§ EXERCISE PROMPT
Recast the records between the lines containing "Given: Click the" and "Action: (x=358, y=58)", both included, as a numbered list with blank lines omitted. Leave out the pictures.

==== DATA ROWS

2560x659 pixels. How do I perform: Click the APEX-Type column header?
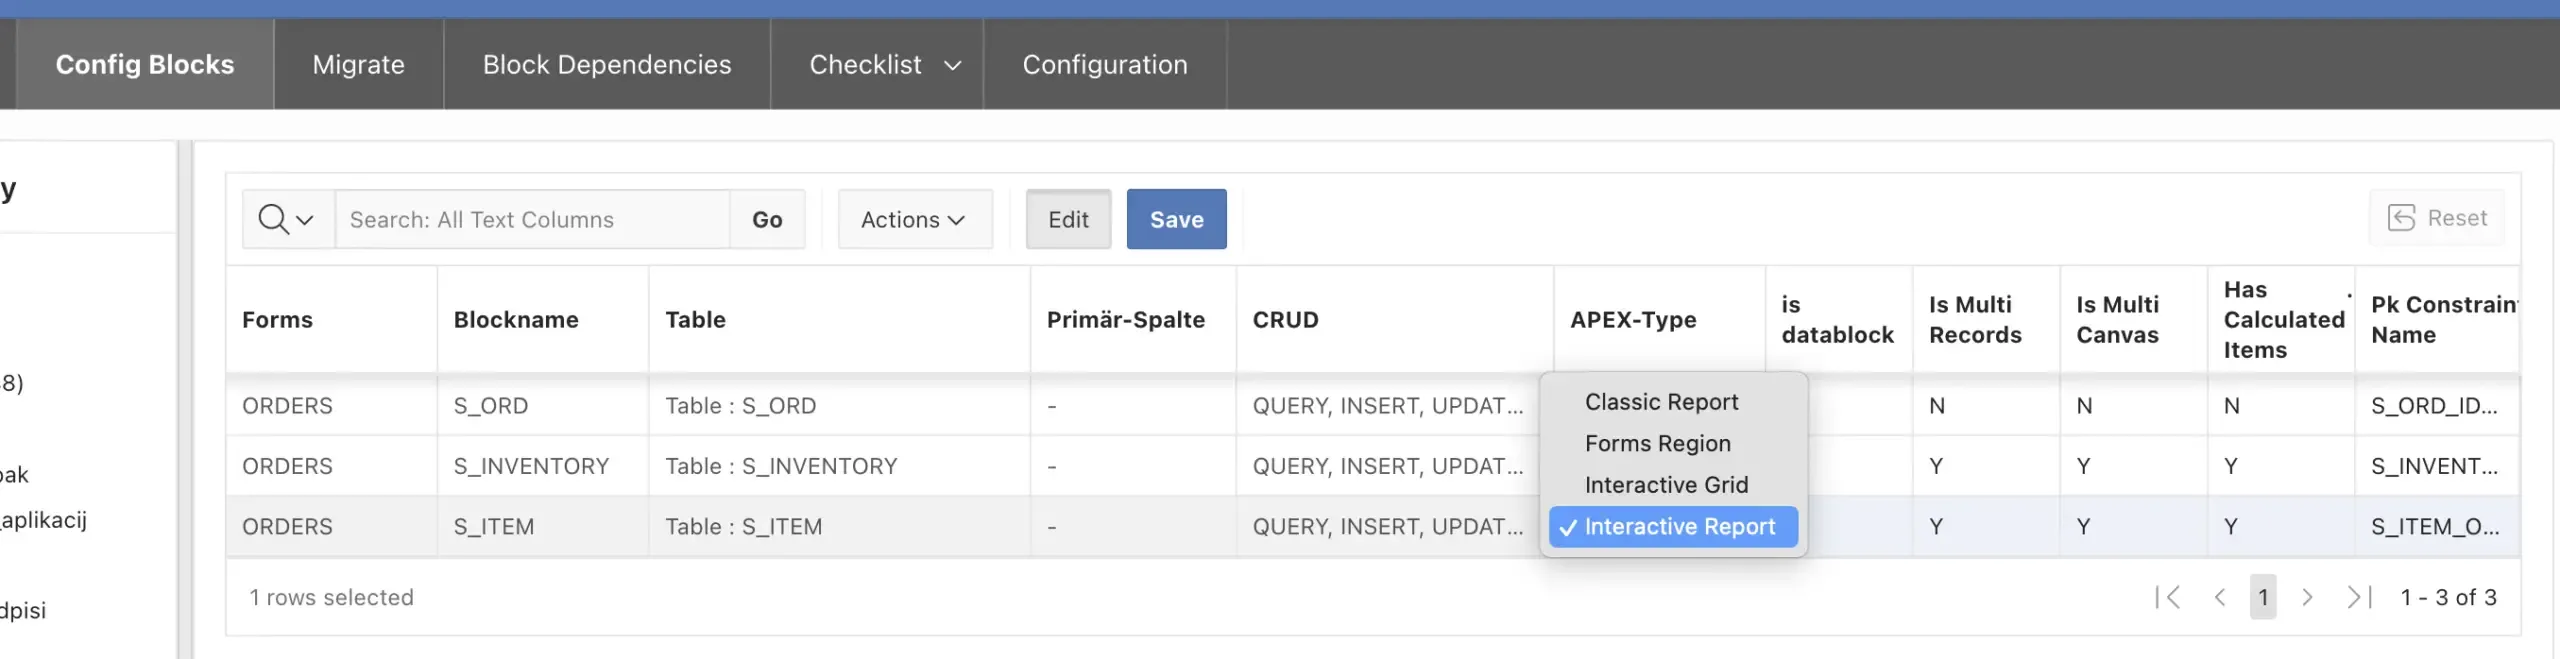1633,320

========
==== DATA ROWS

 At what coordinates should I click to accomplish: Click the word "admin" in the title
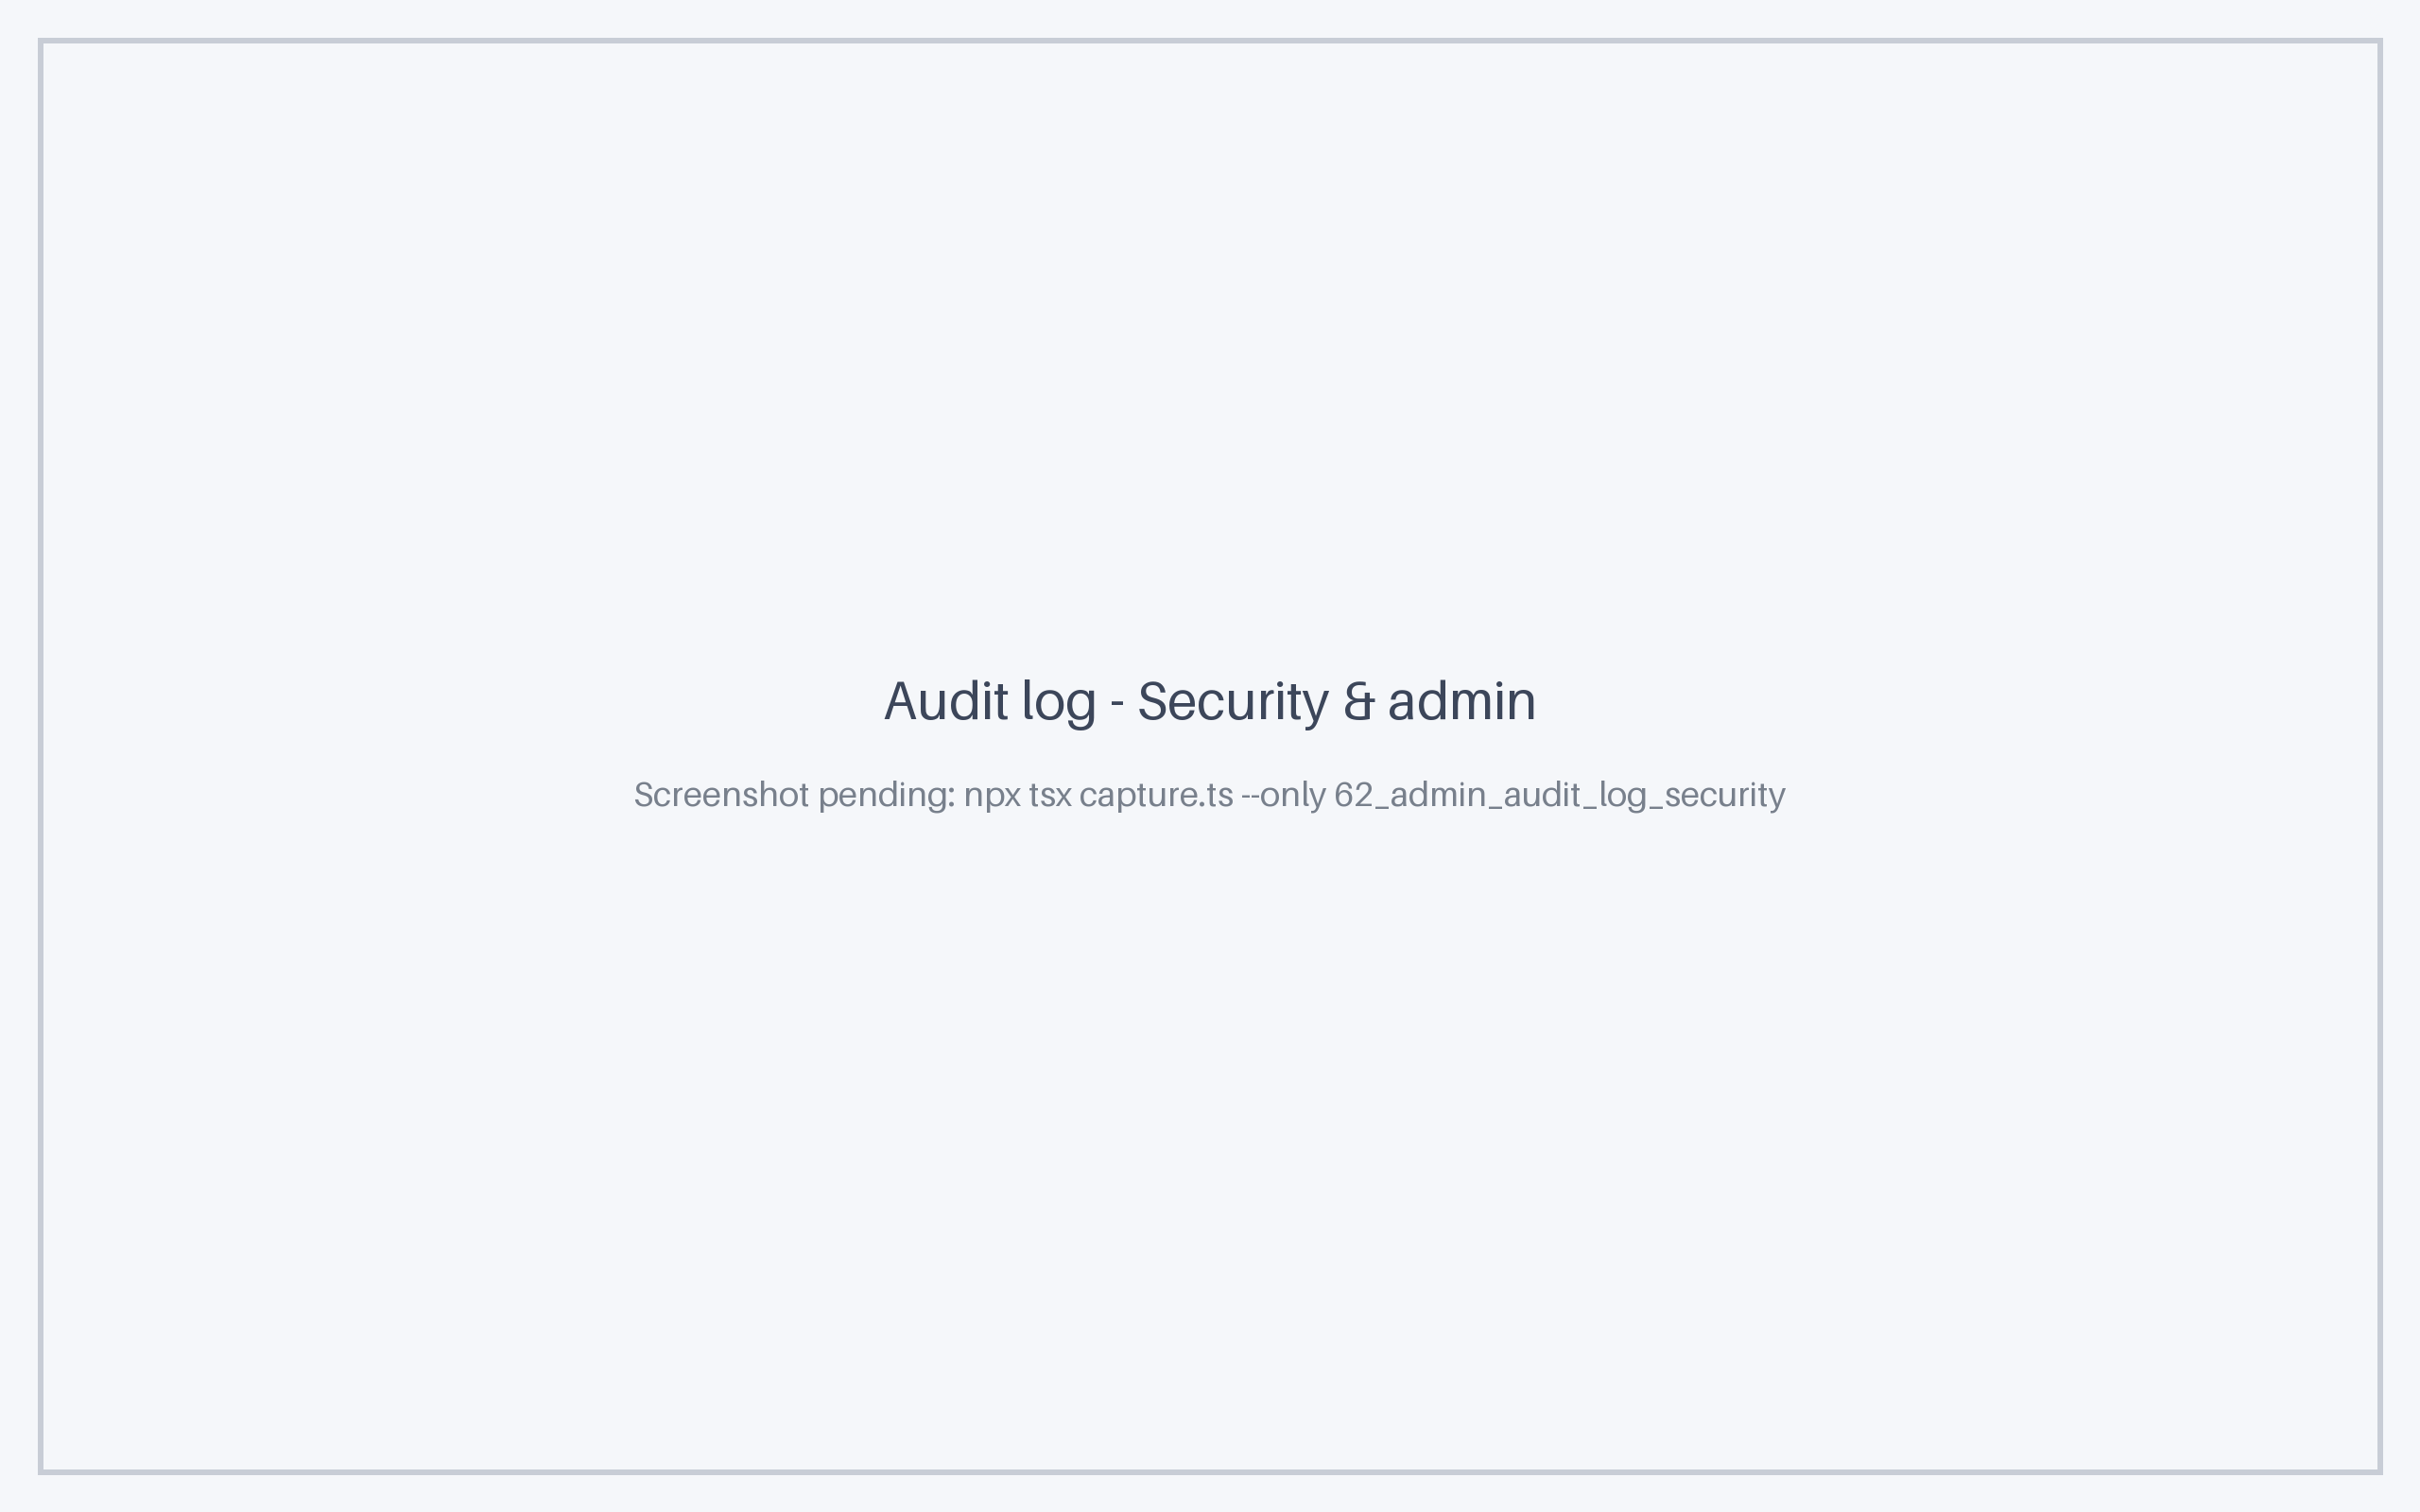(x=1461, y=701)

========
==== DATA ROWS

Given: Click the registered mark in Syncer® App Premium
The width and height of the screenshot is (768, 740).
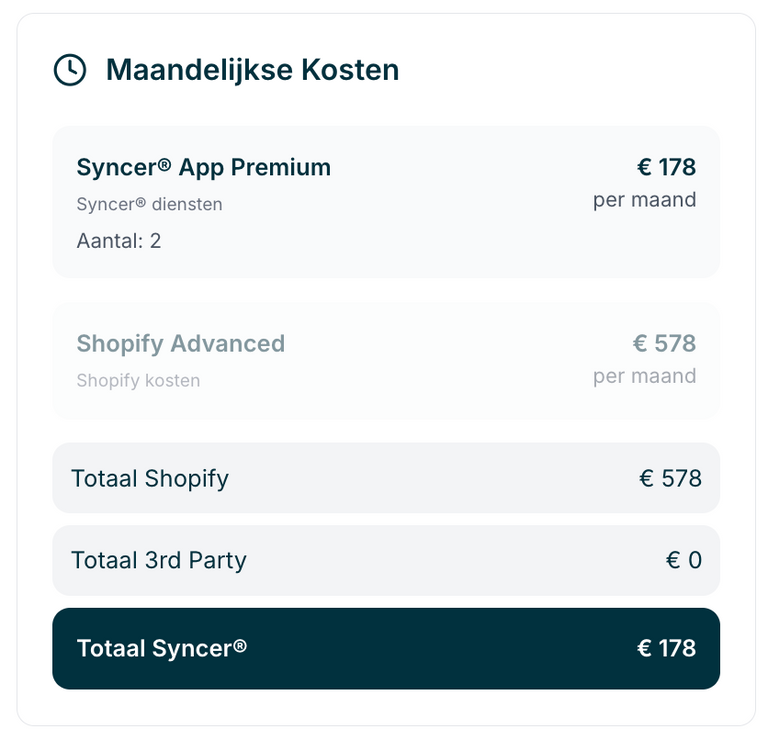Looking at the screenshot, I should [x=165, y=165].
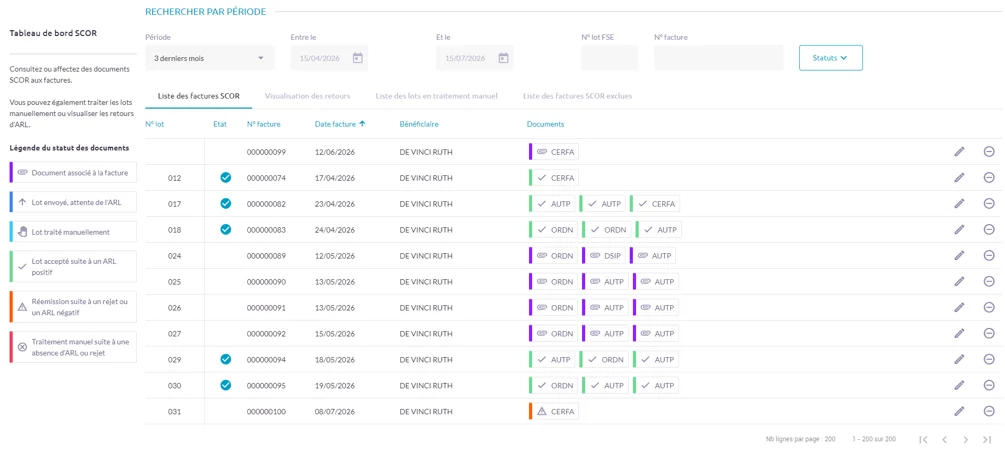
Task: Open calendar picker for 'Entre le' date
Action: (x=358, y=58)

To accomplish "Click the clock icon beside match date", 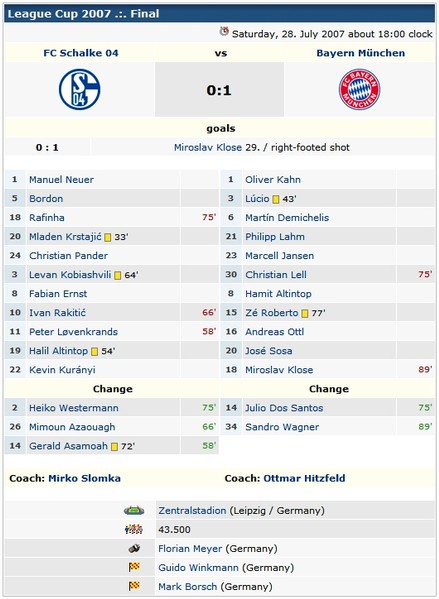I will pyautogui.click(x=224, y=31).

========

§ WRITTEN REPLY
1. Given: Click the registered mark in Syncer® App Premium
2. The width and height of the screenshot is (768, 740).
3. Looking at the screenshot, I should [x=165, y=165].
4. Task: Open calendar picker for 'Entre le' date
5. Action: (x=358, y=58)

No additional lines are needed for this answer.